* _What you will do_
Every line below between the line holding "You are a computer-use agent." and the line holding "Instruction: Open Preview bills", inclusive, should be repeated exactly, and all other lines omitted.

* _Material supplied_
=== Begin Enclosure ===
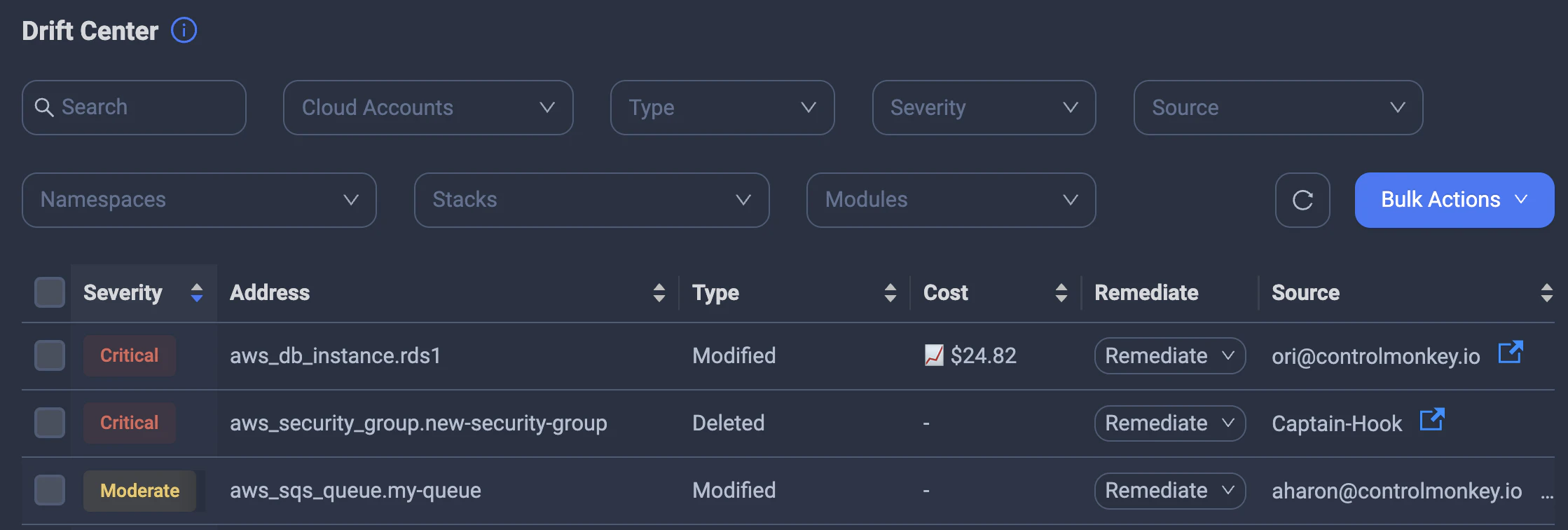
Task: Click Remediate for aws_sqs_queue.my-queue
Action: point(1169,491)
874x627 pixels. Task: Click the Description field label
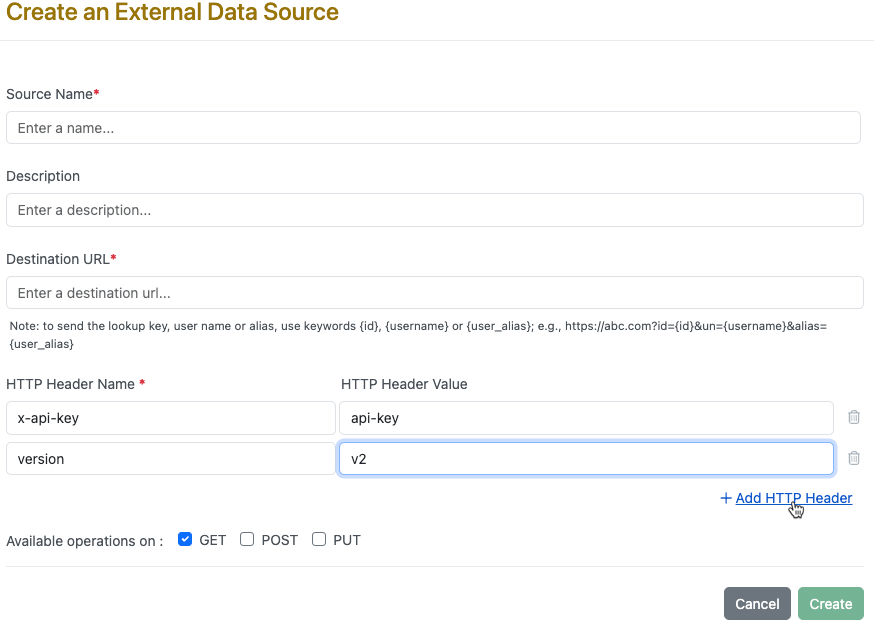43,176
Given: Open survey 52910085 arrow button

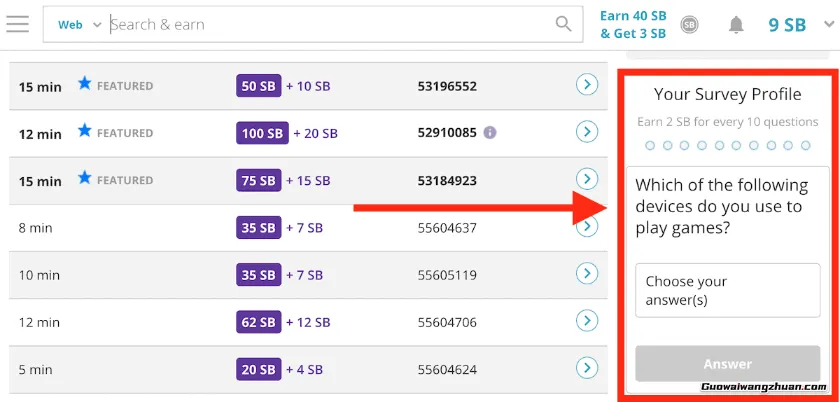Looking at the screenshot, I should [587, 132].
=== End Enclosure ===
=== Begin Enclosure ===
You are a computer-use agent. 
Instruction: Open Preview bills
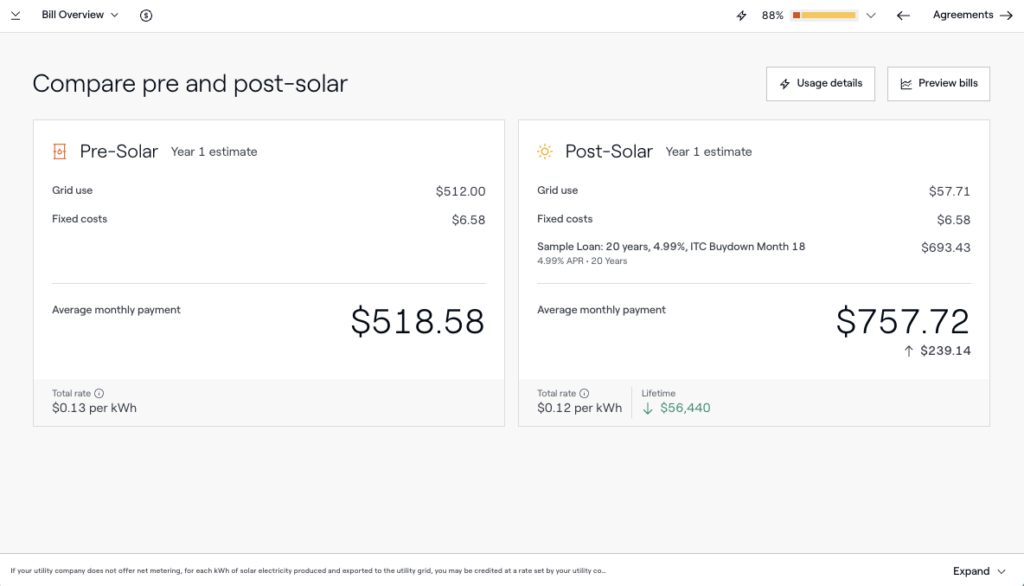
=== End Enclosure ===
* _Answer to the exercise_
You are a computer-use agent. 
Instruction: Open Preview bills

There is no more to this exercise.